*** RECORDS FOR PROCESSING
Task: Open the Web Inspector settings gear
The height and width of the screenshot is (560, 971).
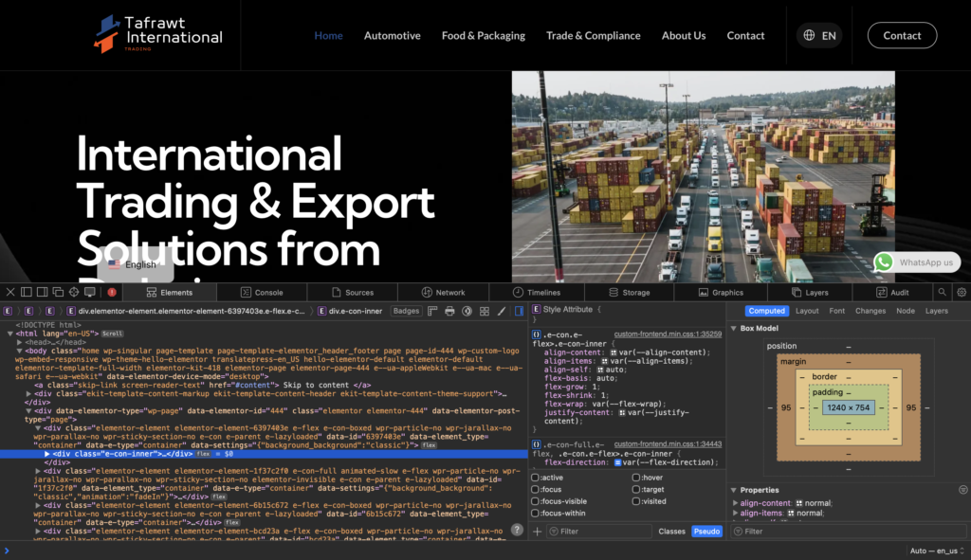Action: [x=962, y=293]
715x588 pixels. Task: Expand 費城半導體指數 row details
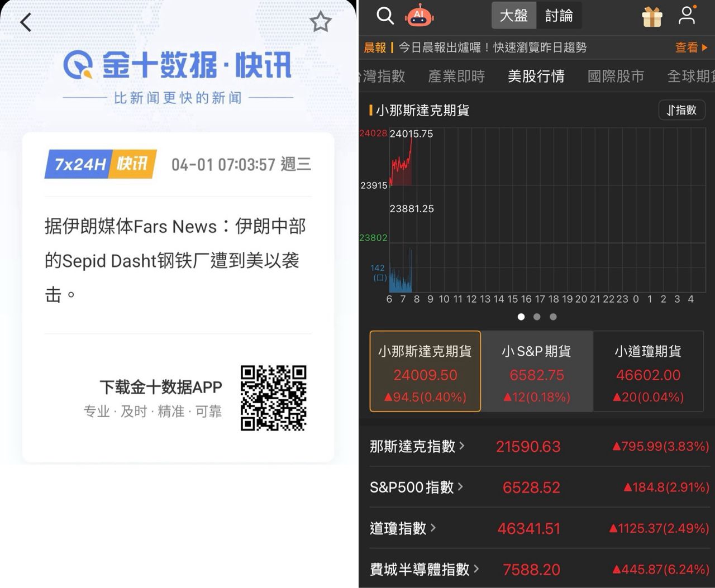(425, 569)
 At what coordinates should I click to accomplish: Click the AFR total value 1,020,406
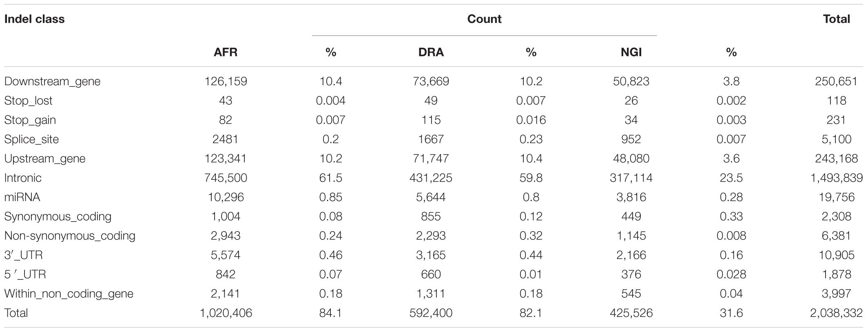226,313
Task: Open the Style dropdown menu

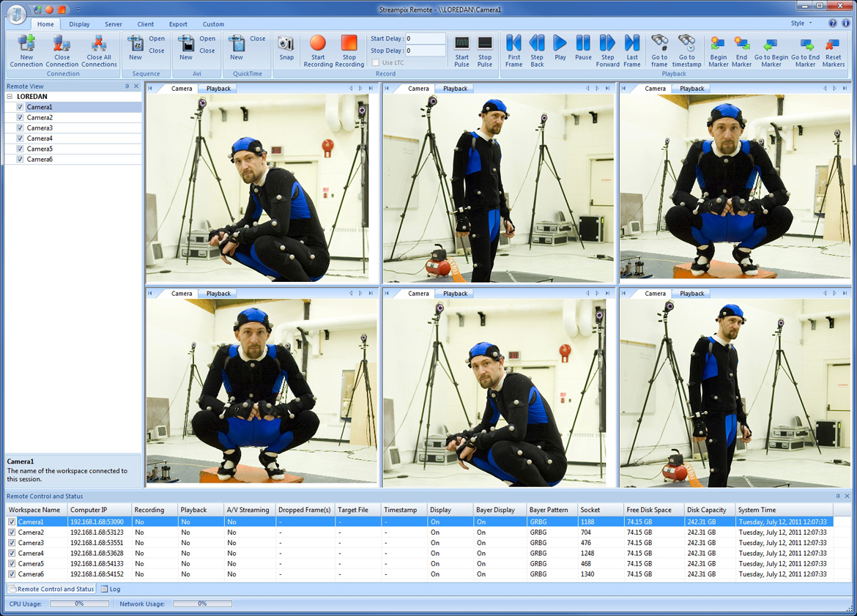Action: pyautogui.click(x=801, y=23)
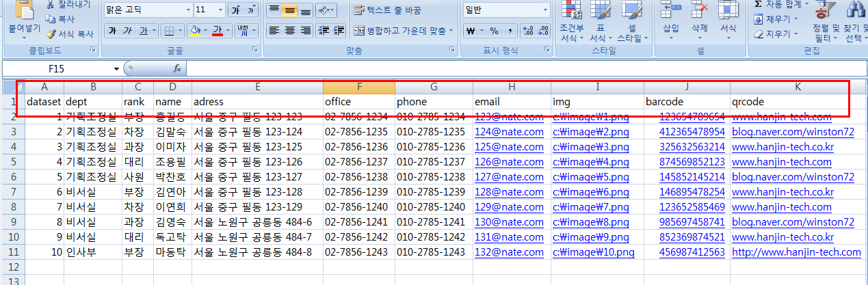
******
* _ACTION ITEM_: Your copy of the listing should match it exactly, apart from the pictures, which are left out.

* _TASK RESPONSE_:
Task: Open the Web Inspector settings gear
The height and width of the screenshot is (560, 971).
Action: [x=962, y=293]
715x588 pixels. Task: Expand 費城半導體指數 row details
(425, 569)
 At what coordinates should I click to accomplish: Click the AFR total value 1,020,406
226,313
Task: Open the Style dropdown menu

Action: pyautogui.click(x=801, y=23)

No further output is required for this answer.